= Air University Library Index to Military Periodicals =

The Air University Library Index to Military Periodicals (AULIMP) was created in 1949 as a research tool for students and faculty of Air University. Twenty-three journals were included in the original AULIMP (then called the Air University Periodical Index), which was compiled quarterly as a way to provide access to journals not readily accessible in other commercial indexes. In 1963 the index was renamed to the Air University Library Index to Military Periodicals and over the years expanded its coverage to more than 80 periodicals. As of 2018, 63 titles are indexed. The AULIMP focuses on military, geopolitical and aeronautical topics, and includes over a dozen English language journals published outside the United States. Articles, interviews, book reviews, and speeches from high-ranking Department of Defense and Air Force officials are included in the AULIMP. AULIMP is the only free resource available in this subject area. Librarian subject specialists from the Muir S. Fairchild Research Information Center (formerly Air University Library), as well as librarians working off site through a cooperative program, index the journals included in the AULIMP.

==Coverage==
The AULIMP was published from 1949–1999 and during the 1990s was available in a CD format to libraries.
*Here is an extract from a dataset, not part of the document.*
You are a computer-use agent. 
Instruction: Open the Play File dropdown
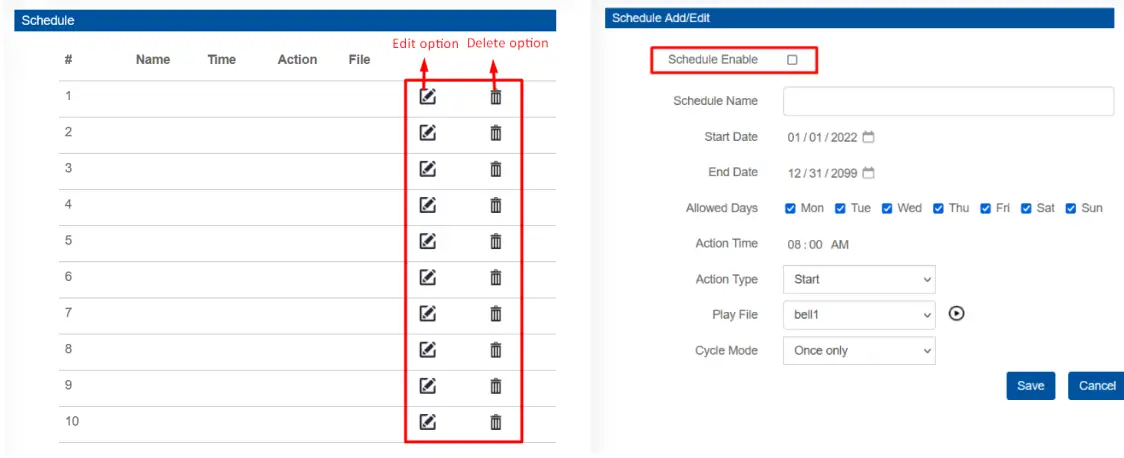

It is now strictly an electronic resource. Electronic access to the AULIMP is currently (as of 2018) available from 1987 to present. An ongoing retrospective project is underway to provide electronic access to the pre-1987 versions of the AULIMP.

==Access to AULIMP==
The AULIMP can be accessed by the general public through the Muir S. Fairchild Research Information Center catalog. The index can be searched using both basic and advanced search interfaces with the option to search by author, title, journal title, keyword, and subject heading. Boolean search tools ("and", "or", and "not") are also available to further refine the search results. In addition, scans of pre-1987 issues can be found in the HathiTrust catalog and Internet Archive holdings.